Menurut Dursasana, semua taktik penggiringan opini,
permainan isu, bahkan drama air mata di hadapan rakyat Hastina, adalah hasil
karya Paman Sengkuni. “Dia bikin skenario kayak sutradara sinetron. Tinggal
bagi-bagi peran ke Kurawa. Ada yang jadi antagonis, yang pura-pura netral, ada
juga yang tugasnya nyerang Pandawa di kolom komentar lontar.”
Yang paling ironis, kata Dursasana, Sengkuni selalu
bilang dia sedang menyelamatkan negara. “Kebohongan paling laku di pasar politik kita ya itu, Mas. Ngaku demi negara,
padahal demi geng sendiri.

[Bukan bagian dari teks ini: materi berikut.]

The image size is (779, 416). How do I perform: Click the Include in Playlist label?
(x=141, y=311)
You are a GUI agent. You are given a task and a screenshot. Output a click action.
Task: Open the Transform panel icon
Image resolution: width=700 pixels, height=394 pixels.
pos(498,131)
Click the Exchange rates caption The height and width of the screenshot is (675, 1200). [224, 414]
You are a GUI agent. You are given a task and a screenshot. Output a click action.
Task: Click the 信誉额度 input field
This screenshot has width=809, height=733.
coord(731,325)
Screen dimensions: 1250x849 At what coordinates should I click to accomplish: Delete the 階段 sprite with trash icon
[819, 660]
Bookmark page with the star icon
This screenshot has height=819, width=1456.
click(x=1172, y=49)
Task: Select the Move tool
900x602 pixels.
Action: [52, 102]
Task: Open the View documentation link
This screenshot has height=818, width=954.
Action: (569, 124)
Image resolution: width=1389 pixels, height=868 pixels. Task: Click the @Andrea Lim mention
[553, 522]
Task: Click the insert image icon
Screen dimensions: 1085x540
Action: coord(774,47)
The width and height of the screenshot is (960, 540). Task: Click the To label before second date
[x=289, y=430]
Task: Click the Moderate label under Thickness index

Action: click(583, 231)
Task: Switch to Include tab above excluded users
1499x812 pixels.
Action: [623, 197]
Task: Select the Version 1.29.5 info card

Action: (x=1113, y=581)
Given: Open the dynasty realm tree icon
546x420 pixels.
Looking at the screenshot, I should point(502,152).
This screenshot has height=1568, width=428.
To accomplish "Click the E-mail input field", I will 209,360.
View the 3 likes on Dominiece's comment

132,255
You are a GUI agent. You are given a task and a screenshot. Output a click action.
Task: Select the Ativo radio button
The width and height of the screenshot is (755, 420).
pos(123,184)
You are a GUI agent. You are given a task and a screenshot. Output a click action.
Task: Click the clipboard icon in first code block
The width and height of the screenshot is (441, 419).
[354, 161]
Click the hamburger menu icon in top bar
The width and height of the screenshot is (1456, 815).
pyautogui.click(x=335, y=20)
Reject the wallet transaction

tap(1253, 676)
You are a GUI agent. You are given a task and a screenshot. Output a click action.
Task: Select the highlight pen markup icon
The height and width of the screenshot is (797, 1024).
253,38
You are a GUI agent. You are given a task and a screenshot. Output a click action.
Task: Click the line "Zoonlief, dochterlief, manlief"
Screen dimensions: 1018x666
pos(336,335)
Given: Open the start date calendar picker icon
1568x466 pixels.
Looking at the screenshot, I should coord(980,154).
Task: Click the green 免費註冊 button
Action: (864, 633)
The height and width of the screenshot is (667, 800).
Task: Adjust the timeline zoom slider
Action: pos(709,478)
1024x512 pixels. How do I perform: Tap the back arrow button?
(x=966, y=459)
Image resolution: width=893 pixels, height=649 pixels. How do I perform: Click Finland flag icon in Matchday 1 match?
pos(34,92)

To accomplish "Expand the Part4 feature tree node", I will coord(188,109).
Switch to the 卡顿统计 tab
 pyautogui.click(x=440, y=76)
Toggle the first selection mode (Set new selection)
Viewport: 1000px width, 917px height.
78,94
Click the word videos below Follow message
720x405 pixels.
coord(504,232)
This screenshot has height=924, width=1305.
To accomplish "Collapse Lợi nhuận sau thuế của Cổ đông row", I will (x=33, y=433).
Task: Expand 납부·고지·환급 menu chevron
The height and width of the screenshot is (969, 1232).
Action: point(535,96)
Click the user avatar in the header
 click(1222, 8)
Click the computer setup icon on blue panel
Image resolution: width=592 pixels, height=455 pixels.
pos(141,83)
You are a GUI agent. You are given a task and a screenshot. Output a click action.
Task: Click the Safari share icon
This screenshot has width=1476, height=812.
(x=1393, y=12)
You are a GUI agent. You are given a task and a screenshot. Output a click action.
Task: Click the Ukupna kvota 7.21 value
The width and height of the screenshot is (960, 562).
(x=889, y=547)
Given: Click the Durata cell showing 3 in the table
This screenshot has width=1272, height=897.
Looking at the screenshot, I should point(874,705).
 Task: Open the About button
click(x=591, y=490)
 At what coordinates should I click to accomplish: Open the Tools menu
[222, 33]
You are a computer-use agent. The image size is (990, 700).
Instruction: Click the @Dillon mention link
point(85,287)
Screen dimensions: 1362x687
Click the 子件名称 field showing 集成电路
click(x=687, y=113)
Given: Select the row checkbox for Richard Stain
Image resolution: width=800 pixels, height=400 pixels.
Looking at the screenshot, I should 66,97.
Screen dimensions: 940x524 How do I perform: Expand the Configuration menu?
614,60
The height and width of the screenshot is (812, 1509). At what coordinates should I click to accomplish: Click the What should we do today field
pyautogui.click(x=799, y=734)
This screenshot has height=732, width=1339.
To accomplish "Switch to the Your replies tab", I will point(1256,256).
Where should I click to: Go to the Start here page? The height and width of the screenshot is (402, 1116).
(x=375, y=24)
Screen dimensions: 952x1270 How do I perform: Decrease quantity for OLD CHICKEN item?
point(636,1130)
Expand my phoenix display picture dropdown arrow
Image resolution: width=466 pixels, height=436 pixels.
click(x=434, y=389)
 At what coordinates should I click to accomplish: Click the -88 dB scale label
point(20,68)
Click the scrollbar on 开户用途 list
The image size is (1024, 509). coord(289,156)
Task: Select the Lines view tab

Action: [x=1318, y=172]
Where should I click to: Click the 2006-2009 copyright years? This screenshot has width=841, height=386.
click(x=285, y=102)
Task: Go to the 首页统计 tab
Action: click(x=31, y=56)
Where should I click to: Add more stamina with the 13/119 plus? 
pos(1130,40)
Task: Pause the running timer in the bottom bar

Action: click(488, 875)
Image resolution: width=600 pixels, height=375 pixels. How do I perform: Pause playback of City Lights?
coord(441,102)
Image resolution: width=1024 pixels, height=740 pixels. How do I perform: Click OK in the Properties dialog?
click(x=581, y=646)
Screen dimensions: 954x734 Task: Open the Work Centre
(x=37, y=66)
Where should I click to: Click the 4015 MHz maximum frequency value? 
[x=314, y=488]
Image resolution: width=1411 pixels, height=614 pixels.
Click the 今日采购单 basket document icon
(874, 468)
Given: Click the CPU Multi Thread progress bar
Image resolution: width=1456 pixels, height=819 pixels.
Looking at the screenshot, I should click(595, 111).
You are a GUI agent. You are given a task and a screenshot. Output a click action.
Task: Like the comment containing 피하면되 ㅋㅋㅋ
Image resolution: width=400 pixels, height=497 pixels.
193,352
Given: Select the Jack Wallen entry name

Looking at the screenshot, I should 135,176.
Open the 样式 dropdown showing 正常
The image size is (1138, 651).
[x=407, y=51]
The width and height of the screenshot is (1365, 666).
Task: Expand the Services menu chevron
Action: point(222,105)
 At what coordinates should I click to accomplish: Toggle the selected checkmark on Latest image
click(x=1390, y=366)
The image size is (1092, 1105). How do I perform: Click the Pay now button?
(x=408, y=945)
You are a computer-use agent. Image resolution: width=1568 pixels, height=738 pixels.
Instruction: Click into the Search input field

Mirip, kan?”
“Paman Sengkuni bukan jahat,” ujar Dursasana. “Dia
cuma terlalu paham betapa mudahnya mengelabui orang yang ingin percaya harapan.
Dan sistem kita hari ini? Masih pakai modul pelatihan dari dia.”
Ia menyedot kopi seperti sedang menghisap kenangan pahit, lalu menatap langit-langit warung yang temaram, penuh sarang laba-laba dan kabel colokan yang menjuntai tak bertanggung jawab. “Mas,” katanya pelan tapi menohok, “hidup kami tuh kayak negara +62, sumber daya melimpah, tapi manajemennya kayak anak kos bikin RUU sambil ngantuk.”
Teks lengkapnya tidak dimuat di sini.